Bookclub 2025-26


In the Bookclub this year we will discuss the novels of modernist writers, focusing on how they created this cultural movement.

Modernism emerged in the late 19th century and continued until the end of the Second World War. Authors continued the tradition of social critique, but they focused on the individual rather than society, also emphasising the writing process over plot. They broke away from Victorian literary themes, as in Lady Chatterley's Lover, which challenged traditional sexual mores and class relationships. Modernist writers reimagined form, style, and structure in response to the profound changes in human perception brought about by the shock of two World Wars. This was expressed in new narrative techniques.

One key technique is stream-of-consciousness, a free-flowing interior monologue, influenced by Husserl's phenomenology. This approach shifts away from mirroring logical thinking, instead portraying the mind at work through fragmented thoughts, non-grammatical prose, and free associations of images and ideas. One author who adopted this technique was James Joyce in A Portrait of the Artist as Young Man. Instead of using the traditional plot structure of beginning, middle, and end, he used the interior monologue to select moments in the life of his alter ego, Stephen Dedalus.

Modernist writers also employed non-linear storylines, featuring events that are not presented chronologically, often through parallel plots, dreams and narratives embedded within the main story. A notable example of this departure from linear order is Joseph Conrad's Heart of Darkness.
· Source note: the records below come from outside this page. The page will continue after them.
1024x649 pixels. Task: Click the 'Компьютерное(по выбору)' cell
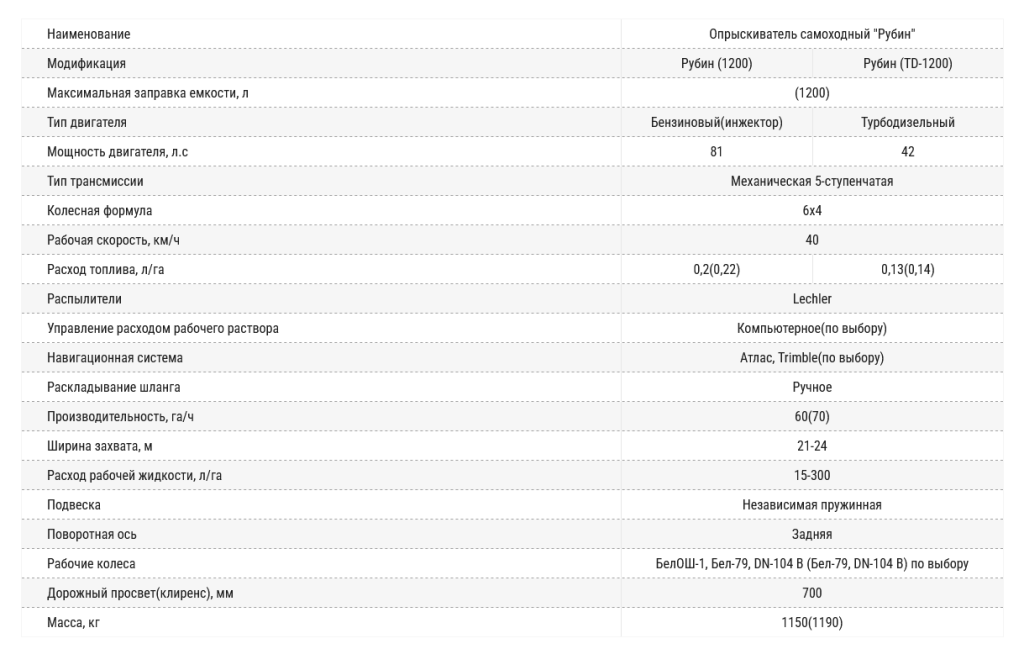point(812,328)
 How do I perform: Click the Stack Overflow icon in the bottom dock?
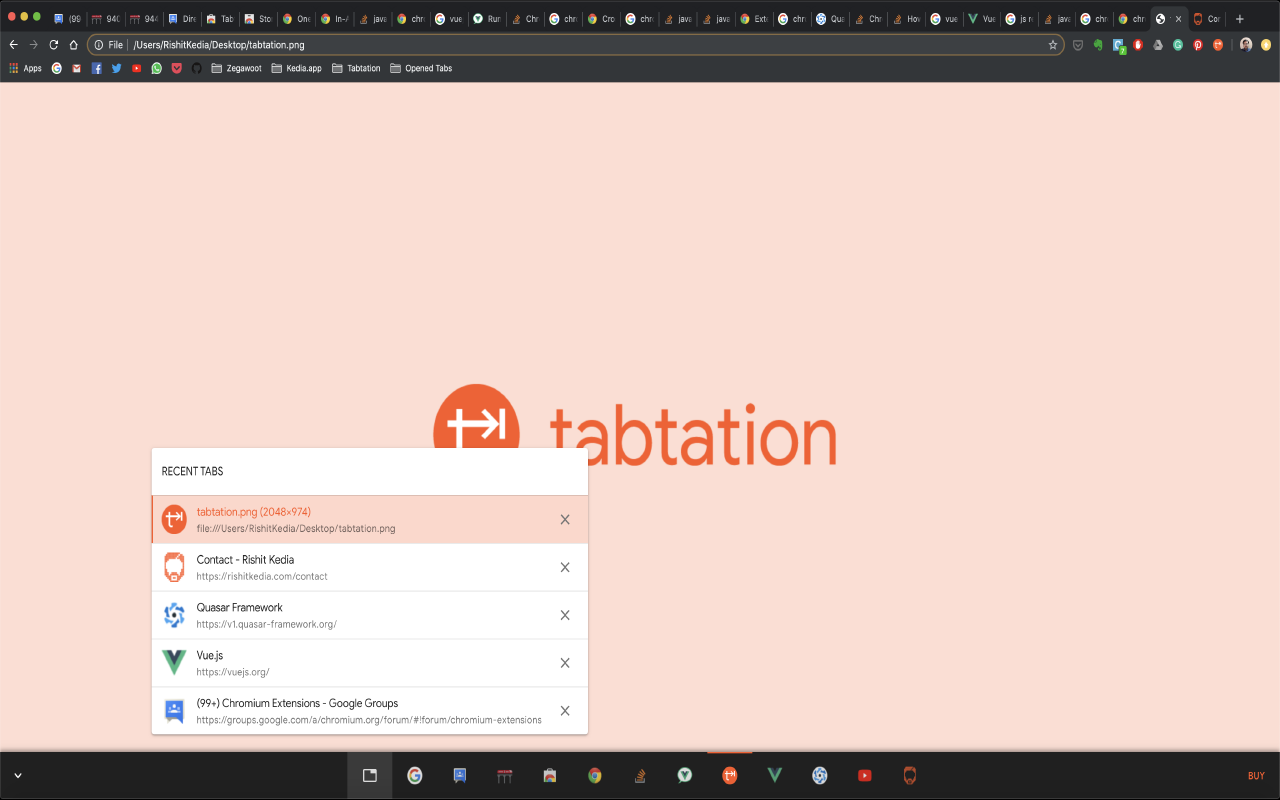pos(639,775)
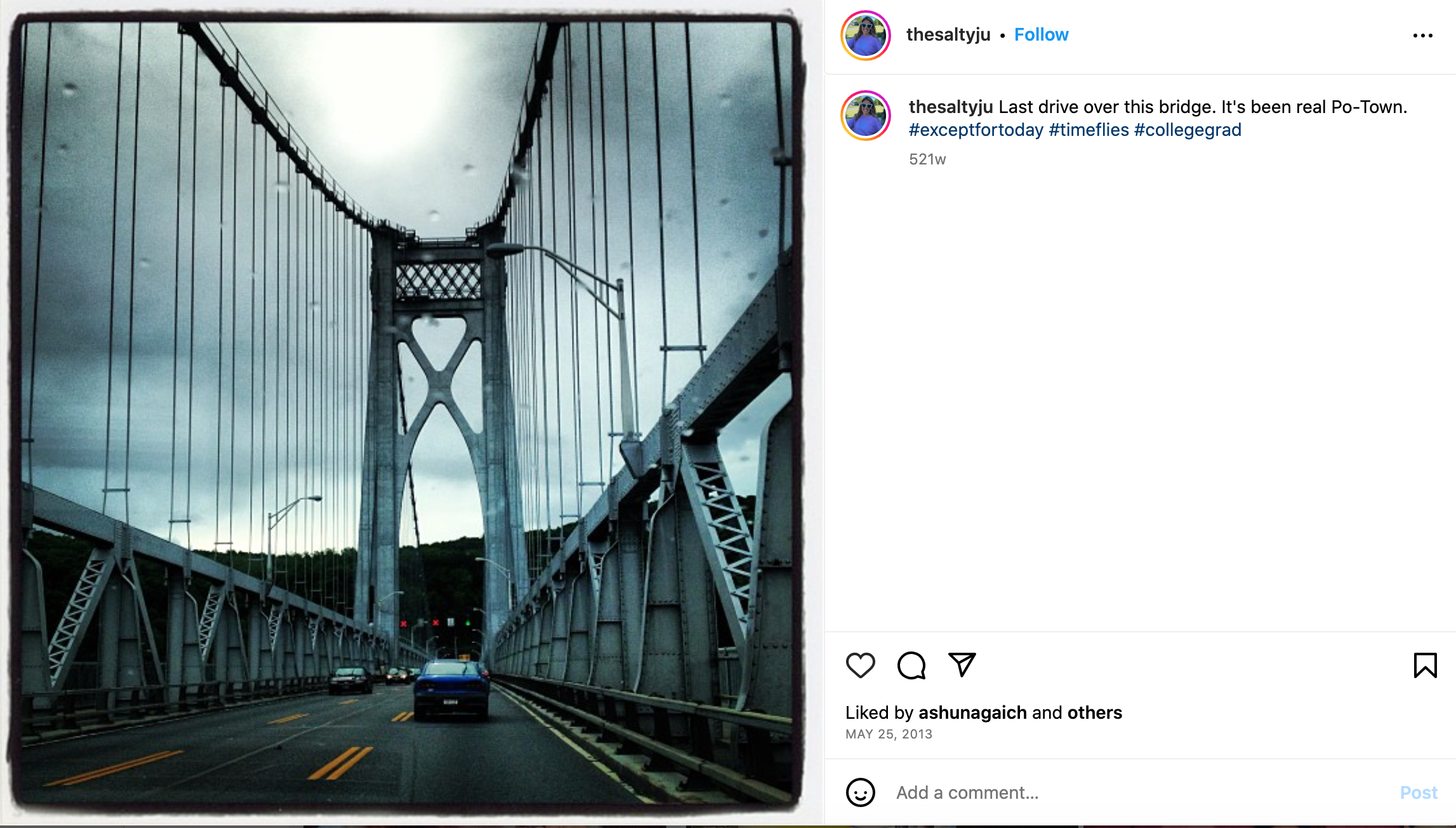Click the profile avatar beside the caption

click(x=866, y=116)
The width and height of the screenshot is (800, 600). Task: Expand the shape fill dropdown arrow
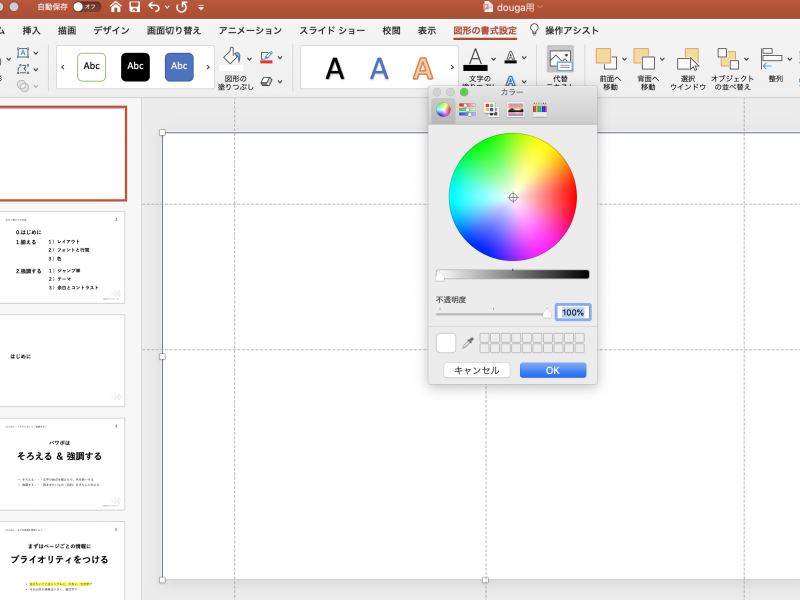coord(247,57)
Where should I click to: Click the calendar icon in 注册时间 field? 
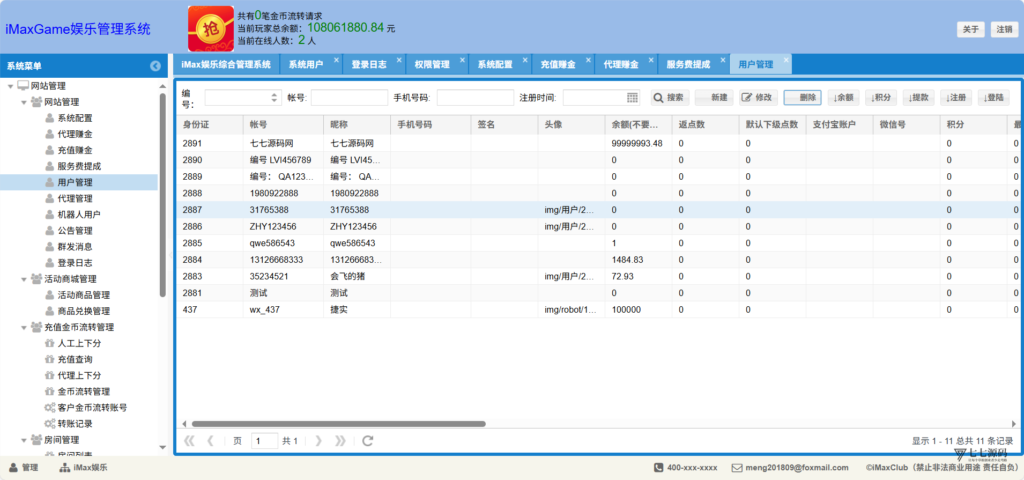[632, 97]
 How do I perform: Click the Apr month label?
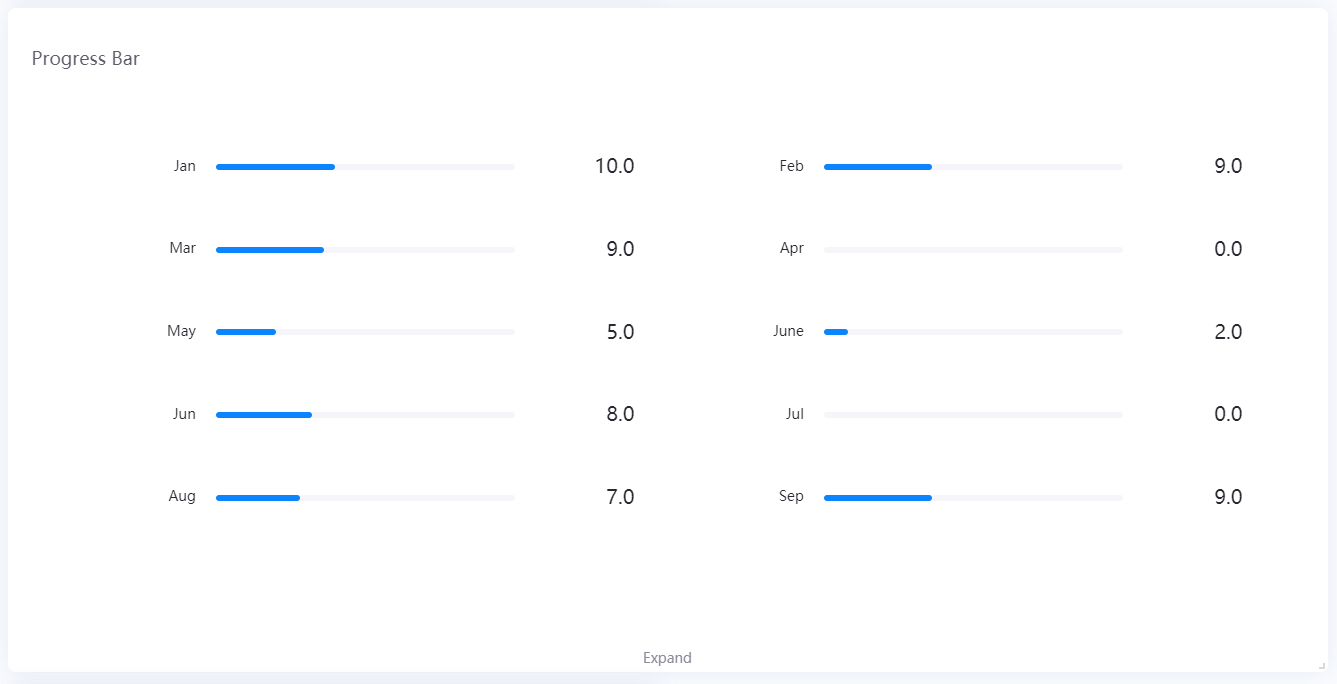click(791, 249)
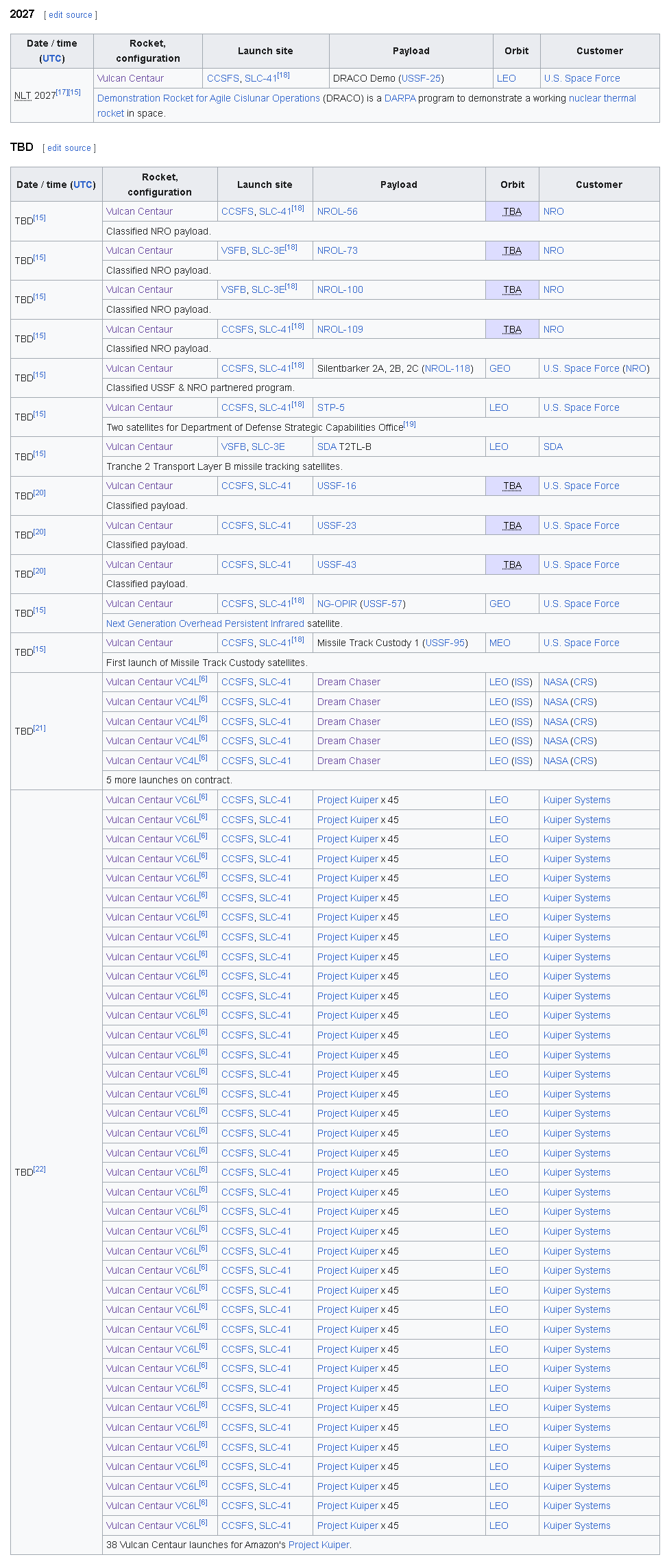669x1568 pixels.
Task: Click the first Dream Chaser payload link
Action: click(x=349, y=682)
Freedom from sexual taboos, conventionalism and the establishment were the dystopian themes in Huxley's Brave New World, also that of modernism.

Another novel approach is the use of multiple perspectives, where several characters narrate in the first person, highlighting their subjectivity and enriching the story through various points of view. For instance, in To the Lighthouse, Virginia Woolf employs three viewpoints centred around the Ramsay couple and the lighthouse. Life is presented through piecemeal epiphanies. Themes of time and loss, shaped by death, tragedy and war, lie at the heart of this often poetic narrative.